Trump’s Tariff War: U.S. Small Businesses and Consumers in Critical Condition

On April 2, the President of the United States declared it “Liberation Day” and signed Executive Order 14257, which increases import taxes on several countries. The measure is already affecting consumers, small businesses, and strategic partners such as China, India, Brazil, and Mexico. On a briefing held by American Community Media by American Community Media, experts analyzed the unfolding situation.

Donald Trump wants to control the board. On April 2, the U.S. president declared it “Liberation Day” and, in a ceremony at the White House Rose Garden, signed Executive Order 14257. With this measure, he significantly raised tariffs on imports from several countries, claiming it would correct the annual trade deficits in U.S. goods.

Trump justified his decision as a way to improve the economy and curb illicit trade practices. However, the effect has been the opposite. In just four months, the measure has caused instability in businesses and commercial tensions with countries such as China, Brazil, India, and Mexico, the most affected. In a conference organized by American Community Media, experts analyzed the impact of the president’s decisions on consumers, workers, and small businesses in the United States.

The Greatest Tariff Crisis in History

“Since the 1930s, tariffs have not been this high,” said Neil Mahoney, Director of the Stanford Institute for Economic Policy Research and Professor of Economics at Stanford. The scholar expressed concern about the current situation and warned of its repercussions for the business sector.

He explained that some business groups anticipated the tariffs by importing products before they took effect. They also benefited from profit margins gained after the pandemic and, given weak demand, avoided passing cost increases on to prices.

However, small businesses are facing a critical situation. “They rely on imports and are experiencing supply problems. Key inputs like copper, steel, and iron have become more expensive. Almost half of U.S. imports are destined for final products,” Mahoney noted.
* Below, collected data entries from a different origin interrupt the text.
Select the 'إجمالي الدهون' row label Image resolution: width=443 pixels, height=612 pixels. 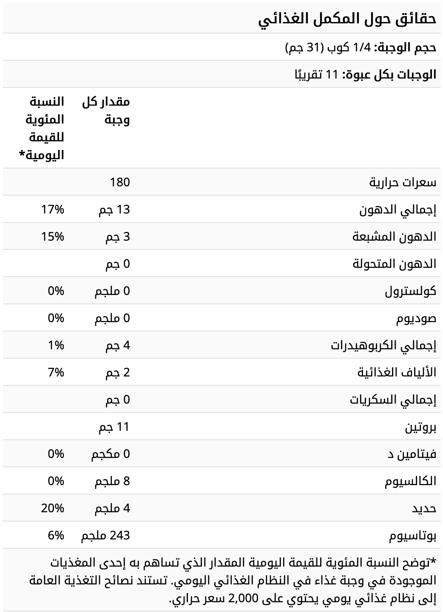point(398,210)
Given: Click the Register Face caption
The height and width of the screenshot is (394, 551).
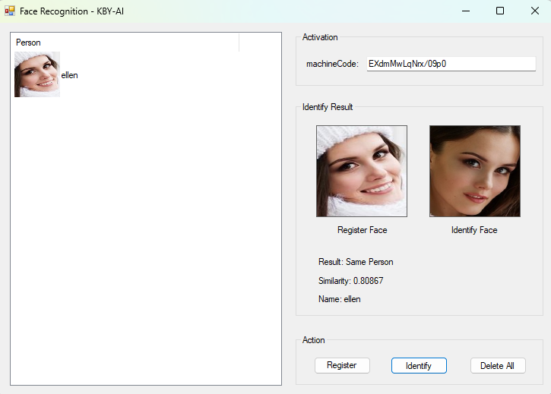Looking at the screenshot, I should click(x=362, y=229).
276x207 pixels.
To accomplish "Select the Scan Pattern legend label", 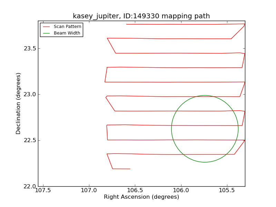I will [67, 27].
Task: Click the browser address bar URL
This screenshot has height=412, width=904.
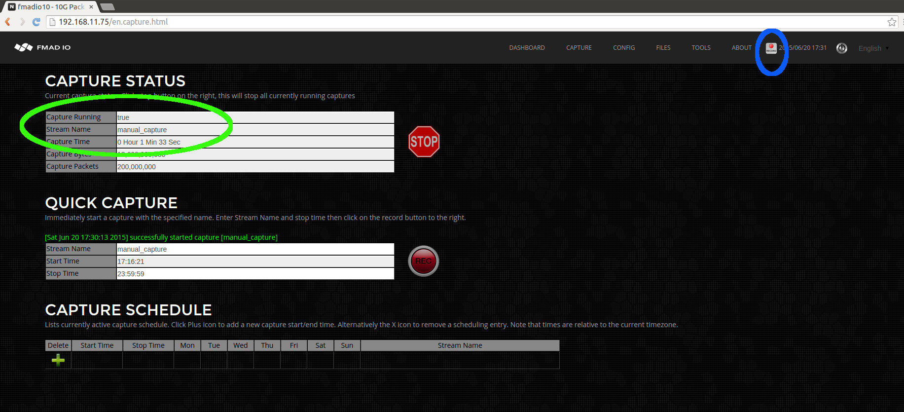Action: tap(113, 22)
Consumers are also affected. “It impacts everyday products such as clothing, electronics, coffee, furniture, and toys. The greatest risk will be seen at Christmas, when consequences could be severe, even potentially catastrophic. About 10% of what we consume comes from imports, and tariffs are rising by almost 15 percentage points.”

Mahoney sees some hope for countering the effects of the tariffs, but a solution does not seem near. “Tariffs are a self-inflicted error that do more harm than good; if they were reduced, the economy could recover. But there are no signs of a change in Trump’s strategy.”

China, Brazil, and India: The Most Affected

Another expert analyzing the situation was Anil Deolalikar, Professor of Economics at the University of California, Riverside. His analysis focused on China, India, and Brazil, which so far have been hit the hardest by the measures.

Currently, China faces a 30% tariff, India 25%, and Brazil 10%. However, Deolalikar warned the situation could worsen: “145% for China after November, and up to 50% for India and Brazil if negotiations fail.”

In China’s case, he noted that the country exports around $450 billion to the U.S. (equivalent to 3% of its GDP). A tariff exceeding 100% on products like iPhones could generate massive unemployment in the sector. “There are already rumors that youth unemployment could reach 25%. China has even stopped publishing these statistics,” he said.

In India, the situation is different. Its largest export sector is IT and software services, which generated less than $80 billion in imports last year. “India relies more on its domestic market, but its exports to the U.S. remain significant,” he explained.

Brazil, by contrast, is less vulnerable. “It exports $40 billion, but its main trading partner is China, making it less dependent on the U.S.,” Deolalikar said.

The scholar also stated that Trump’s tariffs are driven more by political than economic reasons: “The 40% tariff on Brazil is entirely due to judicial persecution against Bolsonaro; the administration admits this openly. The additional 25% on India aims to force it to stop buying Russian oil.”

The Blow to Small Businesses

Dilawar Syed, former Deputy Administrator of the U.S. Small Business Administration, warned that Trump’s tariffs are hitting small businesses hard. They account for 97% of importers in the U.S. and are responsible for most employment in the country.

“Small businesses lack the resources to closely monitor every sudden policy change affecting the products they import,” he noted, highlighting the risk that uncertainty poses.

Syed recounted the case of a Latina entrepreneur in ethnic foods who received a $19,500 tariff bill. “She told me: ‘I don’t have $19,500 to pay the U.S. government. I can’t pass this cost on to consumers.’”

He also expressed concern over the collapse in small business confidence, which is at its lowest level in 15 years. “Even worse than during the pandemic or the Great Recession. 58% of small business owners say they are in worse condition than last year.”

The impact is even more severe in vulnerable communities, particularly among immigrants, who now face restrictions on SBA loans if they have a non-citizen partner. In response, Syed urged entrepreneurs to make their situation visible: “Submit customs invoices to congress members and send copies to the White House to show that these tariffs act as taxes that are suffocating their businesses.”